§ INSTRUCTIONS FOR THE TASK
Pick out every line below that contains the string "column", and copy each one in full.

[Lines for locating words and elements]
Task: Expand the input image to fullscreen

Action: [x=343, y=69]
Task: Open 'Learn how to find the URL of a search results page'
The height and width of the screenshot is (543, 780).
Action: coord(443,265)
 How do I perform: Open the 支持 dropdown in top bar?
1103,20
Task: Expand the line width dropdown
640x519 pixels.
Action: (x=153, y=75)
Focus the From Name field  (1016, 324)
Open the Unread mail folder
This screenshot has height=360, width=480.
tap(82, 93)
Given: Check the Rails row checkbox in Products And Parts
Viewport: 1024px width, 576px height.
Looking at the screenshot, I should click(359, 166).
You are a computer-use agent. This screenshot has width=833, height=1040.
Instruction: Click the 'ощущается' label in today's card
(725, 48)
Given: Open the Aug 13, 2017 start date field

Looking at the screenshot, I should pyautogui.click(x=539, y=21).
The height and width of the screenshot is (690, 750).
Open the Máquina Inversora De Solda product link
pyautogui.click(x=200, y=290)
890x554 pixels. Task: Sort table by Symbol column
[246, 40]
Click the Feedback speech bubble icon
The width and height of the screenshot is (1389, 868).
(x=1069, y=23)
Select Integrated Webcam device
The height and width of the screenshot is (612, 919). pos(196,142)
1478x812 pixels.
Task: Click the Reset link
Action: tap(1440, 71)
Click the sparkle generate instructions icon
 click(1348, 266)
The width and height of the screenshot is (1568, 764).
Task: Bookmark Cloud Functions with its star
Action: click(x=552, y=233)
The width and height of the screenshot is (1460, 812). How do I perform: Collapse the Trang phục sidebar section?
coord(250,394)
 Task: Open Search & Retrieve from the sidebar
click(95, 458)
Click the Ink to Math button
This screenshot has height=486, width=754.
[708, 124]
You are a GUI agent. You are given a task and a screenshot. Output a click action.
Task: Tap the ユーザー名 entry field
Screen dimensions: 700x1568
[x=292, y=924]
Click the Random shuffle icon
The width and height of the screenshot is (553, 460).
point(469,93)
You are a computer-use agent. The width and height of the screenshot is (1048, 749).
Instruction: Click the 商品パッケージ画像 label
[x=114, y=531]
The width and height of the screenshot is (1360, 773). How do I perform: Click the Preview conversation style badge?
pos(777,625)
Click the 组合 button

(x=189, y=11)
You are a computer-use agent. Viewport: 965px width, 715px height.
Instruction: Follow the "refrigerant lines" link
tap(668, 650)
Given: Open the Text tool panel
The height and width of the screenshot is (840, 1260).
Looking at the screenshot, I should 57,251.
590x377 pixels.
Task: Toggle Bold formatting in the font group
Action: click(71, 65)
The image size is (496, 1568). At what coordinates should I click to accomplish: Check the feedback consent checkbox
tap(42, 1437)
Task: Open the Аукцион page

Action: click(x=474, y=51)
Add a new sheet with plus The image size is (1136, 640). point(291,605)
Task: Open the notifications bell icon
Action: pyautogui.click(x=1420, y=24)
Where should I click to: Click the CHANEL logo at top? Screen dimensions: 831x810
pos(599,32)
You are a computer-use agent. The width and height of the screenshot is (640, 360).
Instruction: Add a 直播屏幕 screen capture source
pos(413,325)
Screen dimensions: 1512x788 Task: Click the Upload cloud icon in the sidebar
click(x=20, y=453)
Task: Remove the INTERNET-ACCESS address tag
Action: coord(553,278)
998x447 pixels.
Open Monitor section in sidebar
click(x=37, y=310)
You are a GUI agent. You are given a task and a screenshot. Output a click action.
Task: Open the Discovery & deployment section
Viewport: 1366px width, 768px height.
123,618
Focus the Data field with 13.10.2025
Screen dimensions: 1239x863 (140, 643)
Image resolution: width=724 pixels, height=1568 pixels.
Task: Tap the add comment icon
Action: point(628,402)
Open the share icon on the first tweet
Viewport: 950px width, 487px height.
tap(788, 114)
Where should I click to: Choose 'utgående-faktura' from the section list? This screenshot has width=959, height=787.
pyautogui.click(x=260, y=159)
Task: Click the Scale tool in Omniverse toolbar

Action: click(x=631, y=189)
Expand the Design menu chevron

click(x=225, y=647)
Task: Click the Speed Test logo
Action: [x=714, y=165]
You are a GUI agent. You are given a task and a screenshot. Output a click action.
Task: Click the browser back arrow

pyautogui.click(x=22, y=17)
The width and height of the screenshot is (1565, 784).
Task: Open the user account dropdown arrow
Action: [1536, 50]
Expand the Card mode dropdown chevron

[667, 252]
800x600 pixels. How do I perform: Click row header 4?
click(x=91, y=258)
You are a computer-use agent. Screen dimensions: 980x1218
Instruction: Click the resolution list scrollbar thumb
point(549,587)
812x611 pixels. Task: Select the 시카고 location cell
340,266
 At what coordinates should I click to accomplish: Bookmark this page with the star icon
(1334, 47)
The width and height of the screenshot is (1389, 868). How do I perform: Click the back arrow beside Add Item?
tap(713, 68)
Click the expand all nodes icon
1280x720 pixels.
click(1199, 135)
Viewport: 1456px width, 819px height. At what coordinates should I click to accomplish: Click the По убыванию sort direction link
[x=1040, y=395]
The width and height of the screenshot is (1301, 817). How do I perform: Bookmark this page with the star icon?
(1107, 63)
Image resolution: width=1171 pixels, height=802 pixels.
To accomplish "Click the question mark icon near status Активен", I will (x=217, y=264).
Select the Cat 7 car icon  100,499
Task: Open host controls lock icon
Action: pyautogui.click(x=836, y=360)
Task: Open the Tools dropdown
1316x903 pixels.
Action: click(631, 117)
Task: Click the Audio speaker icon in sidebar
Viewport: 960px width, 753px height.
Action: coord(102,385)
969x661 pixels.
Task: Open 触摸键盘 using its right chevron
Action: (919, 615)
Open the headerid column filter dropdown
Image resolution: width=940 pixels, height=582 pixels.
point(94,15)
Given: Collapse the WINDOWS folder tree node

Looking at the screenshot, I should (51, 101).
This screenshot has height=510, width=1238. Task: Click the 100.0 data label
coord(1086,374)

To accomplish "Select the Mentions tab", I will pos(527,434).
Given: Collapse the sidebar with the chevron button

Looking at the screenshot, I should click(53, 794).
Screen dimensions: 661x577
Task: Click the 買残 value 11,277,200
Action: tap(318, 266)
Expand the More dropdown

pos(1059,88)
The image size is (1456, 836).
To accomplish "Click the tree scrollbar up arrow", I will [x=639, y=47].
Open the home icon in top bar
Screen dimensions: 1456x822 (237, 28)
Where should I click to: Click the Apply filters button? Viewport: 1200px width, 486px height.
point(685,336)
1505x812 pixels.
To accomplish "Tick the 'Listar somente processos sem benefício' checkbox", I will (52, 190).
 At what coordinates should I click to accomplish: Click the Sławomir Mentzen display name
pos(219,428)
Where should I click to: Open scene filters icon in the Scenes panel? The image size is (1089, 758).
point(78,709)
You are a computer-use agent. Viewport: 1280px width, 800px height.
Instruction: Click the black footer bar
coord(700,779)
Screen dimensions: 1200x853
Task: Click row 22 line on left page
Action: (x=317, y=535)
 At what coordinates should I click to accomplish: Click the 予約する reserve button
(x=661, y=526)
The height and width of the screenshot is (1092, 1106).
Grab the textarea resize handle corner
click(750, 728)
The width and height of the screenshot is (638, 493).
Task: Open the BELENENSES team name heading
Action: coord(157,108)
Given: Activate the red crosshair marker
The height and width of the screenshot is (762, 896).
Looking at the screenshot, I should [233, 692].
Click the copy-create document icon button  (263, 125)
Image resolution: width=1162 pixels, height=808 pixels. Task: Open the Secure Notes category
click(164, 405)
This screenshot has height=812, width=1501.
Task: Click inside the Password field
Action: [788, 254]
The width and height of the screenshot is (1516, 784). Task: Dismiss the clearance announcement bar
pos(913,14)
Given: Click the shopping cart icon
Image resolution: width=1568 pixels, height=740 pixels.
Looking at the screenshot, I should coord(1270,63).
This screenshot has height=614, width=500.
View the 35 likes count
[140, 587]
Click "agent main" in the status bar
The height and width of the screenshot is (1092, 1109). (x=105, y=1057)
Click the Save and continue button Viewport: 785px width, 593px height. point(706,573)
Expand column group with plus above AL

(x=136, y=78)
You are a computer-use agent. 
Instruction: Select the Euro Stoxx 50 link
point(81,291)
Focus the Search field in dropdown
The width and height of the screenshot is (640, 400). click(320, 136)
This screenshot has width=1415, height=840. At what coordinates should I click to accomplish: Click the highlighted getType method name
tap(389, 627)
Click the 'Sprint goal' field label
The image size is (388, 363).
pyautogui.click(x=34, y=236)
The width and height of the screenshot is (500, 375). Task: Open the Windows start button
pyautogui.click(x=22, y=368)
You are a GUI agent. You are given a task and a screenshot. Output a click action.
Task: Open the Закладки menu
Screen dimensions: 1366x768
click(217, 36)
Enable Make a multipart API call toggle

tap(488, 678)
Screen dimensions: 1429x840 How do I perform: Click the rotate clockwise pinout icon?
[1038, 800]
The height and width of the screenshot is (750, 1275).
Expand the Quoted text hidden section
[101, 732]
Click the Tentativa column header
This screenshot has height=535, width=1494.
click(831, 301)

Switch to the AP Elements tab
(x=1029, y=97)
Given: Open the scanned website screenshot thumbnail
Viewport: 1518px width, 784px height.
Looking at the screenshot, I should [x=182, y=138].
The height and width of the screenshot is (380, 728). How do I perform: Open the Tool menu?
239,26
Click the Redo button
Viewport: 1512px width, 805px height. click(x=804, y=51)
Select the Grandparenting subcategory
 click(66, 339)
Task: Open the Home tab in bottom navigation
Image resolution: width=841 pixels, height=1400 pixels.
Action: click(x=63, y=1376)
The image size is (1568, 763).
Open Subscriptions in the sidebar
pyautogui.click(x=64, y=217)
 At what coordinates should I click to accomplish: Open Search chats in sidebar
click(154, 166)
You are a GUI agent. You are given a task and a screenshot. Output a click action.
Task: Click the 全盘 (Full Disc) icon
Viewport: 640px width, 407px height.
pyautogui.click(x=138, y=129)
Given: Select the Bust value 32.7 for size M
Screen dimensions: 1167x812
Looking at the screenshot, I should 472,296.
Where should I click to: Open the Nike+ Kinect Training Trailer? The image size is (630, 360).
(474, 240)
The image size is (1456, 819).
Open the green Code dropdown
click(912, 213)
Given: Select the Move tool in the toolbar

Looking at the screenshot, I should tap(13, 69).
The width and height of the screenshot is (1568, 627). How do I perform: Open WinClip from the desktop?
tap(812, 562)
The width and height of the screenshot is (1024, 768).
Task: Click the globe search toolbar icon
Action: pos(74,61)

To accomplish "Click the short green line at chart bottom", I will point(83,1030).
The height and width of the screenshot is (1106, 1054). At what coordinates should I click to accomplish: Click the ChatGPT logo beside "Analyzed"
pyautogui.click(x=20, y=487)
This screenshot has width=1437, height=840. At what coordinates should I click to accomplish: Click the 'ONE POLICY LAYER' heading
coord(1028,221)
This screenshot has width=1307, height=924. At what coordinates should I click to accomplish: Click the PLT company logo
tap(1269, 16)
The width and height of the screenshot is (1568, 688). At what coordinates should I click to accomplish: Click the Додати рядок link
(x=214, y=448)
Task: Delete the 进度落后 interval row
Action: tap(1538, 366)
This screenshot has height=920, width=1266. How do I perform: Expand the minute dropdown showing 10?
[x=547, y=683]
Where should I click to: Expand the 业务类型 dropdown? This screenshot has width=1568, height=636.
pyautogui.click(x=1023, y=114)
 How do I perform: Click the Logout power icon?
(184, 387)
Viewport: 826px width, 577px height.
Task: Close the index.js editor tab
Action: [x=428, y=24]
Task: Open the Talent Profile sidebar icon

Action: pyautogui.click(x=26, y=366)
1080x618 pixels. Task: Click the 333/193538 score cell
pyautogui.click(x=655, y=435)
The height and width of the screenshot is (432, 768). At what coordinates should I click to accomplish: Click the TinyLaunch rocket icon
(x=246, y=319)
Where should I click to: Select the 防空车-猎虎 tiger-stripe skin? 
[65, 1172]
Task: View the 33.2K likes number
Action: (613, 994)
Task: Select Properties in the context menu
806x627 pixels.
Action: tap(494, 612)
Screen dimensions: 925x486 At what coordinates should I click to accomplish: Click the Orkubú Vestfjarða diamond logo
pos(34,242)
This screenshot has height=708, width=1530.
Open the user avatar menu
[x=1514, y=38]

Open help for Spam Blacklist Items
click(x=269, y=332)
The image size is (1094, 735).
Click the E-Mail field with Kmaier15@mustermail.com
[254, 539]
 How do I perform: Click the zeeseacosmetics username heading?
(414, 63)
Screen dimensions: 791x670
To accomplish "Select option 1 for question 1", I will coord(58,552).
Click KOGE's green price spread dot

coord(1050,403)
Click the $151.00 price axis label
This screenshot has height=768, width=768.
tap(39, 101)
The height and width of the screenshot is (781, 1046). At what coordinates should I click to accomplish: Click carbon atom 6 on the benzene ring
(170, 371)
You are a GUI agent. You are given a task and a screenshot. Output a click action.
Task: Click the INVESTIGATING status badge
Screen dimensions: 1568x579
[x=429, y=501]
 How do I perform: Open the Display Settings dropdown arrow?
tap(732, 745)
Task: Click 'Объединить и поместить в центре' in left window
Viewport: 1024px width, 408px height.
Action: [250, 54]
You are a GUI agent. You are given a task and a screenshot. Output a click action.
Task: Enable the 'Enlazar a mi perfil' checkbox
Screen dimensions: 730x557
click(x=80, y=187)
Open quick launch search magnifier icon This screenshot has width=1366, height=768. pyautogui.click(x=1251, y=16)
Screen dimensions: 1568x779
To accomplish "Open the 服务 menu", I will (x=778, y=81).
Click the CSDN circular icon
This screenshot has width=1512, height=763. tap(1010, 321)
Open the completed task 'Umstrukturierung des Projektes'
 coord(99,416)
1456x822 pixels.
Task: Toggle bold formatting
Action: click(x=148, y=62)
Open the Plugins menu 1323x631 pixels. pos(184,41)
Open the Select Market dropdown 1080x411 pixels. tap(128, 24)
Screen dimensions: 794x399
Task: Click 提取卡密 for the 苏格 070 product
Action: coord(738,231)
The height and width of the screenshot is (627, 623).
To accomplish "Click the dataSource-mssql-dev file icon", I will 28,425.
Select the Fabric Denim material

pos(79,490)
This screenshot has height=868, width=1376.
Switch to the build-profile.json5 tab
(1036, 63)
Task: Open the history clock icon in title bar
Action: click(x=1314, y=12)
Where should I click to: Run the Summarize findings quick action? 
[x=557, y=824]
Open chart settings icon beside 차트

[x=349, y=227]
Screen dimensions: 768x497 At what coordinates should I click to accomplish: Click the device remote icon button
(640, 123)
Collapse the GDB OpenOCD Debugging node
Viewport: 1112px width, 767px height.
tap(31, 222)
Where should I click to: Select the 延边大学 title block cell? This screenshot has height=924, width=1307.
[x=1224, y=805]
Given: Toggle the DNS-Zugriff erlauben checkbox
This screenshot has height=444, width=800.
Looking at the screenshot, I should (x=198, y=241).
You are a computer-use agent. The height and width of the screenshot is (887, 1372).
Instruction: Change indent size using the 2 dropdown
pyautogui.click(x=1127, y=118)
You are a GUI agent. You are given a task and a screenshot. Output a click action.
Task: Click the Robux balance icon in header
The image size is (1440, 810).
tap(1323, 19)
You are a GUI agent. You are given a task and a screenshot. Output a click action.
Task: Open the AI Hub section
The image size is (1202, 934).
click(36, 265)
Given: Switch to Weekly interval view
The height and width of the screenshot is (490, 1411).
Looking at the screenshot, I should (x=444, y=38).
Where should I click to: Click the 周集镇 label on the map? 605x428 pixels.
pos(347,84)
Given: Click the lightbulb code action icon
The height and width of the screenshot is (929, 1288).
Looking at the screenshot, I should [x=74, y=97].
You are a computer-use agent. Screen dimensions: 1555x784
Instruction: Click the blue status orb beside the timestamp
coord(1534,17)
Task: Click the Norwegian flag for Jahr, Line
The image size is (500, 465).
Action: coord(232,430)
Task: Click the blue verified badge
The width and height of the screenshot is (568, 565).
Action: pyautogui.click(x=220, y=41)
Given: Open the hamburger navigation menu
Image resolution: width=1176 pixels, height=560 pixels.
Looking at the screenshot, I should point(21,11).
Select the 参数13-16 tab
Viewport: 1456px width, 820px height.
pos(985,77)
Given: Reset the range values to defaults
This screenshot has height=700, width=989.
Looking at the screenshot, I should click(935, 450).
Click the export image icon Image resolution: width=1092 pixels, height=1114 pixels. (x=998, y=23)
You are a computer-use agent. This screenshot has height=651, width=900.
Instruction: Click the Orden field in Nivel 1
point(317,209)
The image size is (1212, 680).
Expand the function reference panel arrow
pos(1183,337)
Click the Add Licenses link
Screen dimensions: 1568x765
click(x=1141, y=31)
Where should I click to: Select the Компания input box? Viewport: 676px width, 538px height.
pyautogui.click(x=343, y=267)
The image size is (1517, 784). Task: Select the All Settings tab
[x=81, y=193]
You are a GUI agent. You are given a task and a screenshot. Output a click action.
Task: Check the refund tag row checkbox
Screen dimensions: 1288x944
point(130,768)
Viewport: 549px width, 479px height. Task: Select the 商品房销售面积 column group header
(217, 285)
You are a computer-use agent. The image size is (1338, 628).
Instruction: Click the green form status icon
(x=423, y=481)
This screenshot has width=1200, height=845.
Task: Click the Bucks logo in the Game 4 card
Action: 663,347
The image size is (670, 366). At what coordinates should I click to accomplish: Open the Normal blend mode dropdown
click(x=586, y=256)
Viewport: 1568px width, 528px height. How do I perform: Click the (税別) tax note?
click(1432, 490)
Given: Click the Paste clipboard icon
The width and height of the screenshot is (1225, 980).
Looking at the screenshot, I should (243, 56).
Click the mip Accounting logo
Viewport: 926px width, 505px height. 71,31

§ PROBLEM SOLUTION
890x554 pixels. Task: Sort table by Symbol column
Open the headerid column filter dropdown
Expand column group with plus above AL
Click the Tentativa column header
Viewport: 549px width, 479px height. Task: Select the 商品房销售面积 column group header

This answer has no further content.